スイフトは旧型に対し120kgという大幅な軽量化を実現している。材料置換を伴わない軽量化は日本車の得意ワザだ

※スイフトの軽量化についてはこちらの記事もぜひ。→スイフトは120kg減!! なぜスズキだけ圧倒的に軽量化できるのか? コンセプトは『スバルと対照的』

・ハイブリッド技術

 トヨタが世界に先んじてハイブリッド車を市販化させたことが大きいが、その下支えとなっているのが日本独自の交通事情。基本的に国土が狭く都市部での交通渋滞が多く発生する。また長距離ドライブの機会が比較的少なく、短距離走行が主という日本での使い方でより効果を発揮するのがトヨタ方式のハイブリッドシステム=THSなのだ。

 欧州のハイブリッドはベンツやBMWなどもラインアップしているが、基本的にはエンジンとモーターをクラッチを介して断続するシステムで、THSと比べるとハイブリッドとしての燃費効果は少ない。またクラッチの断続を伴なうために急加速時などアクセルの踏み込みに対してワンテンポ遅れるというデメリットがある。欧州のハイブリッド及びPHVは厳しさを増すCO2排出量総量規制に対応するための苦肉の策、という側面から脱し切れてはいない。

・AT&CVT

 最近の欧州コンパクトカーは一時期のDCT(デュアルクラッチトランスミッション)一辺倒からトルコン多段ATへの回帰が目覚ましい。なんだ、欧州車のATの性能は高いではないか!? と言いたいところだが、これらATはジヤトコやアイシンなど、日本メーカーが納入していたりするんである。

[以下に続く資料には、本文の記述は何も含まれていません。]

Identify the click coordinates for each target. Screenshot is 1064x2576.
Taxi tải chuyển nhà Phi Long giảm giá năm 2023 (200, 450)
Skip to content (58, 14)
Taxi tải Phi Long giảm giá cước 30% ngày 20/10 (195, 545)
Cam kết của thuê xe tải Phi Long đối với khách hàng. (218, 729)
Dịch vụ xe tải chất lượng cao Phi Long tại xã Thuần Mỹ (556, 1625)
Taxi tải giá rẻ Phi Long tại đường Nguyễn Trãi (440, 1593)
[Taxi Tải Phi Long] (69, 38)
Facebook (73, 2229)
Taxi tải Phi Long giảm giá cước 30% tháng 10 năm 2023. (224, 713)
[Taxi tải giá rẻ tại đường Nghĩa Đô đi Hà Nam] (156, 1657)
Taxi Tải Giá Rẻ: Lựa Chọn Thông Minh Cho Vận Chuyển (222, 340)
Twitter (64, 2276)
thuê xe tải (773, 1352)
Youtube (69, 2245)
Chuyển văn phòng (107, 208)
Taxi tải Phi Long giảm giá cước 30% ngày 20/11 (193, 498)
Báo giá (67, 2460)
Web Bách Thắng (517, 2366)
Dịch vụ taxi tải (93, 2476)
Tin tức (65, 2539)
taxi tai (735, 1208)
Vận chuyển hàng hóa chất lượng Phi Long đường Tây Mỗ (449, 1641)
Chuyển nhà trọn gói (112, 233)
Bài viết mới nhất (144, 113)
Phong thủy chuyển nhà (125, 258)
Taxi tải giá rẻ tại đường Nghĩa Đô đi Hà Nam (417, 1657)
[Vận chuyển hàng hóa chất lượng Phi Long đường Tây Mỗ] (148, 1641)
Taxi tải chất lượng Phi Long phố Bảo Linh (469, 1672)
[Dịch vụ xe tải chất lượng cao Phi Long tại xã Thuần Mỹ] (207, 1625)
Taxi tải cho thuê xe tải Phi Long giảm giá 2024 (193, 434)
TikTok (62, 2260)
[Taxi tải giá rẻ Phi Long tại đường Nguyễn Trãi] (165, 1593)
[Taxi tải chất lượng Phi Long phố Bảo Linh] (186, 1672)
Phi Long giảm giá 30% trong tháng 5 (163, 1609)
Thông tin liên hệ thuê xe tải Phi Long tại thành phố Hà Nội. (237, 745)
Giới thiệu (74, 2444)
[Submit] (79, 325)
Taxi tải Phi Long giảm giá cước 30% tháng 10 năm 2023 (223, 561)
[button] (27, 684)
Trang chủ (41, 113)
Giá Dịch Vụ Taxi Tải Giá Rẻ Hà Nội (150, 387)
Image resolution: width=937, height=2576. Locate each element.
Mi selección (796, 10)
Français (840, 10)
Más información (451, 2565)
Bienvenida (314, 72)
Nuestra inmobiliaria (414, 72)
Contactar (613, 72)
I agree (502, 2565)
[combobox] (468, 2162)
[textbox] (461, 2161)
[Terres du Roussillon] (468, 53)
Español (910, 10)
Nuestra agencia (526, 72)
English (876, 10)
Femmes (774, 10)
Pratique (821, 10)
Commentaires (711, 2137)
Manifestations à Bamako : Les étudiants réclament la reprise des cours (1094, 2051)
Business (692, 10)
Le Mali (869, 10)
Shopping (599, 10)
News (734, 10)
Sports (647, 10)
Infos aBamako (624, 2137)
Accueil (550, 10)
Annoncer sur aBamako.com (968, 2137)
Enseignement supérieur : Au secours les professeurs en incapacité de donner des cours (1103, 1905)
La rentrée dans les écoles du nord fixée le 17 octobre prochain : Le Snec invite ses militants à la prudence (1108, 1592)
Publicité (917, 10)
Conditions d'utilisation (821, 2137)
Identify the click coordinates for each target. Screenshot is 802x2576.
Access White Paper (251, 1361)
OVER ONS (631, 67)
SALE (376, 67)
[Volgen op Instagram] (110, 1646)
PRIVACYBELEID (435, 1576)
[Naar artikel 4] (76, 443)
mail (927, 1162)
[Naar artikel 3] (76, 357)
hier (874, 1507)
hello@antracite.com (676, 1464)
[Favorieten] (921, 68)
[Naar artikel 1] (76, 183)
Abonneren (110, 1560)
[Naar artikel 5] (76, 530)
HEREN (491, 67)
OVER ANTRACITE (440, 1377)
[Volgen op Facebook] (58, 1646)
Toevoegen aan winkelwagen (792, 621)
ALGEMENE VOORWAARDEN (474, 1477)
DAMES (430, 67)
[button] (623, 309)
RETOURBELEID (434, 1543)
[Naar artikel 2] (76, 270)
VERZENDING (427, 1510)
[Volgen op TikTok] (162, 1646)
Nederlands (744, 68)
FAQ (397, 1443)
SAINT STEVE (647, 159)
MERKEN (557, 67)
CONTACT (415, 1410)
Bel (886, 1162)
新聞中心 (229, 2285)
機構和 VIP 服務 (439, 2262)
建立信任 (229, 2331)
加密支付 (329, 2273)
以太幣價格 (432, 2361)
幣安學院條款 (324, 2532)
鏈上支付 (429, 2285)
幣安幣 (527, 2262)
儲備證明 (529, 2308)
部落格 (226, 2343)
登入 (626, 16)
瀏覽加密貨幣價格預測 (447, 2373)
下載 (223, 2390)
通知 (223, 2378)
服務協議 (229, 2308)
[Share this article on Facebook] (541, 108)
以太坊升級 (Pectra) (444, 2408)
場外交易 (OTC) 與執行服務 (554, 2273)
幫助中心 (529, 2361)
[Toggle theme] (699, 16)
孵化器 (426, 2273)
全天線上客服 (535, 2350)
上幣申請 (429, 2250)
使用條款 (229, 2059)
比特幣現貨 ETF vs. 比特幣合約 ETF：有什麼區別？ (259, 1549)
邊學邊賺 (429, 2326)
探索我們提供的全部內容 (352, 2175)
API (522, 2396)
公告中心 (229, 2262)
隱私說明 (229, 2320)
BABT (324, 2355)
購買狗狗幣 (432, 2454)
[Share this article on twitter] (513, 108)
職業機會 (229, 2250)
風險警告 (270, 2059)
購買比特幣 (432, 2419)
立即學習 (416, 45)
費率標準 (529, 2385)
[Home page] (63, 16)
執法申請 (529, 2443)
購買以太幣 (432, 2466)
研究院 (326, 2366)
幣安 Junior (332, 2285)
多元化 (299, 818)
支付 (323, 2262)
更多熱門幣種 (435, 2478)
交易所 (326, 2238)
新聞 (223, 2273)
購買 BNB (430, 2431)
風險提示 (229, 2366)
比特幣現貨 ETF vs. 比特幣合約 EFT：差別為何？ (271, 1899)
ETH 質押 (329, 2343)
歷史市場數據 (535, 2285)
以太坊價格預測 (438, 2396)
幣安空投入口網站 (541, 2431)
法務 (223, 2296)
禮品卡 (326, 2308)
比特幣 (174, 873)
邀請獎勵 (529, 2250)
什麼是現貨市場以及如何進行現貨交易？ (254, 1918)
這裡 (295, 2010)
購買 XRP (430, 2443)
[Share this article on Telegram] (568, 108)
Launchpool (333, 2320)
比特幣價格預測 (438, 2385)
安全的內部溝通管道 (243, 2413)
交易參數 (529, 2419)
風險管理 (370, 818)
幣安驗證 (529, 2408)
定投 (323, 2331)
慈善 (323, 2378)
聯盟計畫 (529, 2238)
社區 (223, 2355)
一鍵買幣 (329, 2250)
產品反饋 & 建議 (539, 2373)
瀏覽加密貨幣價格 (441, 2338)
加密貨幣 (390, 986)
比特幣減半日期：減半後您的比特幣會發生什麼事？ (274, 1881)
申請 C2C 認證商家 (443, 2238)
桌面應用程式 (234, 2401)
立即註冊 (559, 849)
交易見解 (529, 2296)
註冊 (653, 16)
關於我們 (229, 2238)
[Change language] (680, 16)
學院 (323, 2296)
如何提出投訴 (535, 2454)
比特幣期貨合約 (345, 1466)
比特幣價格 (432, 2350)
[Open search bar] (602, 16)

ハイブリッドカーといえば国内ではトヨタのシステムがグンを抜いて高く評価されているが、これは日本国内の道路事情に高くマッチしているため。この技術をいち早く開発したトヨタは凄い!

■欧州車が一歩も二歩もリードしている部分

・ダウンサイズ過給エンジン

 これはハイブリッドと表裏一体。つまり、日本の道路環境、クルマの使われ方において小排気量過給エンジンのメリットがなかなか活かしにくかった、ということ。

 対する欧州では高速道路を130km/h以上で巡航しながら長距離をイッキに走るといった使われ方が多い。このような使い方ではTHSのようなハイブリッドユニットは燃費のよさを発揮できないばかりか動力性能の弱さが露呈する。こんな場面では小排気量過給エンジンのメリットが活かされるのだ。だから欧州車では普及しているし、技術も磨かれている。

・クリーンディーゼル

 これも上記と同様、欧州の道路状況ではディーゼルエンジンのメリットが大きく活きてくる。100km/h巡航なら1500rpm程度、アウトバーンを150km/hで巡航しても2000rpmちょっとで走れるギア比設定ができるディーゼルターボは効果絶大。日本国内メーカーではマツダが孤軍奮闘しており欧州でも高い評価を得ているが、やはり全体量で見れば圧倒的に欧州メーカーがリードしている。

・DCT(デュアルクラッチトランスミッション)

 日本車で純然たるDCTを採用しているのはGT-Rくらいのもので、多段ATやCVT(無段変速機)が主流。ハイブリッドではホンダのフィット系などがあるが、チト事情は異なるし、THSにはそもそもトランスミッションという概念がない。あえて言えば動力分割機構による無段階変速。

 日本の道路環境ではトルコンATやCVTが使いやすいというのは納得がいくところ。MT比率の高い欧州ではDCTの運転感覚にも馴染みやすかった、という事情もあるだろう。優れた多段AT、CVTがすでに各メーカーから用意されていた日本では、DCTはなかなか普及しないのだ。